# Reptisafe or Bottled or Distilled?



## calialli (Apr 17, 2012)

Hi all,
I have a juvenile Red Foot, Pebbles, and I was noticing that although I treat her drinking and misting water with Reptisafe there are still hard water spots on her enclosure. Seeing these spots I tried to find something online, as usual it was very difficult, so I figured people would have opinions on here! Should I use bottled water for her drinking/misting water? Should I use distilled (I saw somewhere that this water is sometimes "too" pure)? Or is the Reptisafe okay to use to treat her water?


----------



## Tom (Apr 17, 2012)

Dechlorinator does not prevent hard water stains from the dissolved minerals in the water. For drinking, plain untreated tap water is fine. So is bottled water. For misting, distilled or captured, filtered rainwater is fine and won't mae hard water stains on the tortoise or the enclosure glass.


----------



## Madkins007 (Apr 18, 2012)

Tom is right, but as usual I feel an obsessive compulsion to elaborate on a couple bits.

Hard water in itself is actually kind of good for many animals since the things that make it hard- iron, calcium, etc., are beneficial to the animals.

Chlorine itself is fairly neutral to most animals (some fish, amphibians, etc. are really bothered by it though). Chlorine also dissipates into the air after about 24 hours, so you only need to let the water sit for a while. 

The bigger concern is that many towns are going to chloramines- a mix of chlorine and ammonia. Chloramines DO NOT dissipate and are considered to be hazardous to fish, amphibians, and reptiles. 

If your town uses chloramines, you need to use a chemical treatment or carbon filtration for your animals, or use distilled or spring (NOT TAP) water. (Note- not all bottled waters are 100% safe as many are tap water from places that use chloramines and they are only treated enough to be safe for people.)

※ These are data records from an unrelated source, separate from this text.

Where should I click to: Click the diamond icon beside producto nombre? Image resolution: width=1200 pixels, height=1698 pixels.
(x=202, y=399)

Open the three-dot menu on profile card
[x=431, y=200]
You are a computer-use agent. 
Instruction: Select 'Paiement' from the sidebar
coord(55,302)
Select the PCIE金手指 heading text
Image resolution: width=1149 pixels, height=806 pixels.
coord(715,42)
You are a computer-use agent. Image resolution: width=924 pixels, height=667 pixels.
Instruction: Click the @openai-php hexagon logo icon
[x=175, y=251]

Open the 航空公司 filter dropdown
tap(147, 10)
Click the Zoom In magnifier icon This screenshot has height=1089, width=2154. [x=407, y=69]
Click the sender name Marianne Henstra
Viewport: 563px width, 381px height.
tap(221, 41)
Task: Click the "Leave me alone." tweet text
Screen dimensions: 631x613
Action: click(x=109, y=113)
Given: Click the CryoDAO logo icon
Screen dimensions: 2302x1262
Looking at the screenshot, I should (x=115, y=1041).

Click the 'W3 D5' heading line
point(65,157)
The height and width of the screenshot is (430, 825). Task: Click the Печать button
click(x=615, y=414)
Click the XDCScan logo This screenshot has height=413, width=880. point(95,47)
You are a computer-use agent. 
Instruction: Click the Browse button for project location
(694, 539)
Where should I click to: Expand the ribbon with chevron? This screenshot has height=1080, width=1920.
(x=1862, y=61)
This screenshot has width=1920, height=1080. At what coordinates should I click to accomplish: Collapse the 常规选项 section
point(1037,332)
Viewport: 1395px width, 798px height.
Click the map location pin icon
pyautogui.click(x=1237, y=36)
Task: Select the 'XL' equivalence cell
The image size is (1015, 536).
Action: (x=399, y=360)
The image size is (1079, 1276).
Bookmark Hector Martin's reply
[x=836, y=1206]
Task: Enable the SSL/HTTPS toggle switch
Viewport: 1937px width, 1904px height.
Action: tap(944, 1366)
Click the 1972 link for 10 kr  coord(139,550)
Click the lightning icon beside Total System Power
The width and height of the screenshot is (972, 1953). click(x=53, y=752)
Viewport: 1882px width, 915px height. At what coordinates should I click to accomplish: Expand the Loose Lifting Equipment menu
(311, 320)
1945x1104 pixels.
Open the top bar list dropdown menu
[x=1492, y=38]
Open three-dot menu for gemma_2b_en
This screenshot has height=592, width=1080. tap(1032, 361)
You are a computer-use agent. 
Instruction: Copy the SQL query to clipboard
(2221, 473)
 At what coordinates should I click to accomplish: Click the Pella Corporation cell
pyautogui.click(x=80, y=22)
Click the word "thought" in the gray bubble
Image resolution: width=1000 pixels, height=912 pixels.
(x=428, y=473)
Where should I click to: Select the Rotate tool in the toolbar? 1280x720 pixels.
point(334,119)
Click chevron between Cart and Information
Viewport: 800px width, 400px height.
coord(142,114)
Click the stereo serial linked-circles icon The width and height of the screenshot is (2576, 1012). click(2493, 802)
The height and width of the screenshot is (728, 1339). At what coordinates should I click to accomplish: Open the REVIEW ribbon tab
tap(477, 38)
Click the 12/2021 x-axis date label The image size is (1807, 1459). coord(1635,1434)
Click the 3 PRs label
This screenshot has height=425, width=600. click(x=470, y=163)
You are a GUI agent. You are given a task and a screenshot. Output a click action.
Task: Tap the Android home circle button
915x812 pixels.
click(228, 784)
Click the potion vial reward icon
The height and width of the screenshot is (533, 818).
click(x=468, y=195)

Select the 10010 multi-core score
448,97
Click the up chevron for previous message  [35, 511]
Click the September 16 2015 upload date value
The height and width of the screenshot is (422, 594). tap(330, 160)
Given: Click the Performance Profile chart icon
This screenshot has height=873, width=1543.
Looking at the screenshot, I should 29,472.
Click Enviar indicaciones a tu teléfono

I did not know about this until fairly recently, so my torts have been with untreated water for some time and seem OK... but I am also unsure what effects this might have in the long run.


----------



## Tom (Apr 18, 2012)

Elaborate away Mark... 

My area has been using the chloramines for as long as I can remember. I always use Amquel for fish and amphibians, but for decades, I've been using straight untreated tap water for mammals and reptiles. If there is any effect, I have not seen it.


----------



## Madkins007 (Apr 18, 2012)

Chloramines and torts. Yeah. I sort of wonder if the warnings are because SOME reptiles are really sensitive to it, so they CYA by issuing a very general warning.


----------